WHAT IS NEEDED
Count every line below in which "computer" occurs, then give only the count.

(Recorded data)
# # # # # # #

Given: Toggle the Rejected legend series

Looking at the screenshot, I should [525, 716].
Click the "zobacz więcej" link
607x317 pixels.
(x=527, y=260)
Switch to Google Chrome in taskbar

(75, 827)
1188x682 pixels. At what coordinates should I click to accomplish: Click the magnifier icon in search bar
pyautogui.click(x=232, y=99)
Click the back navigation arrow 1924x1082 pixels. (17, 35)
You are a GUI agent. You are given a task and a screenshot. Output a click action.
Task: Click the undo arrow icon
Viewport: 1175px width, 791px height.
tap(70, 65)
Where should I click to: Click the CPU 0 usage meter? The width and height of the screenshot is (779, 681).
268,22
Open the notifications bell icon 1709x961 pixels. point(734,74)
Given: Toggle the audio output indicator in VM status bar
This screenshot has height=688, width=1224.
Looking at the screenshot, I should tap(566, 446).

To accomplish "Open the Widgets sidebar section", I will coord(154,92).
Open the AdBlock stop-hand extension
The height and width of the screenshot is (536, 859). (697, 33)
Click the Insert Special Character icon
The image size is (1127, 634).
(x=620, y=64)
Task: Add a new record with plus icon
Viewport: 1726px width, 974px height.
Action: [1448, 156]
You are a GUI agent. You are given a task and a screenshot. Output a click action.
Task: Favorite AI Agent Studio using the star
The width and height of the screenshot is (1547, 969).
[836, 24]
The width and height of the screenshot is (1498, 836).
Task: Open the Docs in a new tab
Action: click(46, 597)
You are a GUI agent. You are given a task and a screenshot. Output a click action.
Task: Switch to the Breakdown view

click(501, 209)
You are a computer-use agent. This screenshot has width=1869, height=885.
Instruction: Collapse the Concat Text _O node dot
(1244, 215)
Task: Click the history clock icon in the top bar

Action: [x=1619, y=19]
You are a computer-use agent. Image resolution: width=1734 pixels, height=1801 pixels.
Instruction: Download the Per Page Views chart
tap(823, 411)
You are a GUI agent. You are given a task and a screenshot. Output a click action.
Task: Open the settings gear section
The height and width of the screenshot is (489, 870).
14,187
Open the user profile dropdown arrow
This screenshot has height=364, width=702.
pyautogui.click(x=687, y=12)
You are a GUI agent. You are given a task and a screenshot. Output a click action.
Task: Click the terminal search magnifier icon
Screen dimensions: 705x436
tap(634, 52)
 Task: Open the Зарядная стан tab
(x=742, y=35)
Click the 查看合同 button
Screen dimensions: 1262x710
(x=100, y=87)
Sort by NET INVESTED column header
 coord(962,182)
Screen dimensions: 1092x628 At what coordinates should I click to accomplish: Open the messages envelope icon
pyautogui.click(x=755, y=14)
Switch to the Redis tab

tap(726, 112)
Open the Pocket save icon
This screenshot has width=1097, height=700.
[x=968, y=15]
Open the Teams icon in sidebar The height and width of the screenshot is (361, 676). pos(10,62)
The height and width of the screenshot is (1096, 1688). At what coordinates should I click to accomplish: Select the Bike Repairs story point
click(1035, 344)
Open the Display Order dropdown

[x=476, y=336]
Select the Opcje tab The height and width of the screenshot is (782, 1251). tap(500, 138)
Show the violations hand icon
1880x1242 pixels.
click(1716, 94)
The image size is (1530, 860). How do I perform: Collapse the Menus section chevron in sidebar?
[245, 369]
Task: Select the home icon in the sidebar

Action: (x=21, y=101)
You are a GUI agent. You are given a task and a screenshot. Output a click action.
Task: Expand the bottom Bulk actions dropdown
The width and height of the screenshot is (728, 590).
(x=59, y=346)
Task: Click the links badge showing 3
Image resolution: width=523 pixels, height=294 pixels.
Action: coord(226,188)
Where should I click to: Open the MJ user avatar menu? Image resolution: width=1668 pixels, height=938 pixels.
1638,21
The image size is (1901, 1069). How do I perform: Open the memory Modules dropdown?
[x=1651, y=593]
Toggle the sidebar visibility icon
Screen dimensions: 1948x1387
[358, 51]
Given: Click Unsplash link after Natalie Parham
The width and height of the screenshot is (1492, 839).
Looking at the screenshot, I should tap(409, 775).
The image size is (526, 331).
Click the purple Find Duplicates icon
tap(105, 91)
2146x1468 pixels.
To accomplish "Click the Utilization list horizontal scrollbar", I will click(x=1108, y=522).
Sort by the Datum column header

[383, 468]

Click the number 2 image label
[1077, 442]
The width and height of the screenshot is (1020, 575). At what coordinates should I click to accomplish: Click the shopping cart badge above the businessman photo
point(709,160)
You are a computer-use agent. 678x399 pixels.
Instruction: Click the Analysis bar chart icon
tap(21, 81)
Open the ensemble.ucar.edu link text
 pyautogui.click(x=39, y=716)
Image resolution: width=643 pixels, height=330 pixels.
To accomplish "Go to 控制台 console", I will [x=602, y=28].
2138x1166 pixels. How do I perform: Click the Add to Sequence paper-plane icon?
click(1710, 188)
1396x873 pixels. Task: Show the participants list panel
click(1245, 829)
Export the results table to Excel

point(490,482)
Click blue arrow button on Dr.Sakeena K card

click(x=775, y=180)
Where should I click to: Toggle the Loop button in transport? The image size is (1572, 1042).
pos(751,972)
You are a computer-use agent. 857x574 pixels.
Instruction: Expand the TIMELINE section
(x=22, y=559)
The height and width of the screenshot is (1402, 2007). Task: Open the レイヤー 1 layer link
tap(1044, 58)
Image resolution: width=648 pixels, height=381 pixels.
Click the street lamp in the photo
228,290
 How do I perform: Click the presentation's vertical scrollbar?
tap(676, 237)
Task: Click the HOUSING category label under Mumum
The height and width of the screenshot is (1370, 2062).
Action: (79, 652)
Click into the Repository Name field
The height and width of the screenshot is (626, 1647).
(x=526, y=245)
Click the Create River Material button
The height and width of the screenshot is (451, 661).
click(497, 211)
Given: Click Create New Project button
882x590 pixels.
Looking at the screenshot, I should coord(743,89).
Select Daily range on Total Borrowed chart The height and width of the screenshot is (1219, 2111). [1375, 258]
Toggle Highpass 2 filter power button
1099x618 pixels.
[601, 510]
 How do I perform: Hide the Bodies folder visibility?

# # # # # # #

RESPONSE FOR THIS EXERCISE
4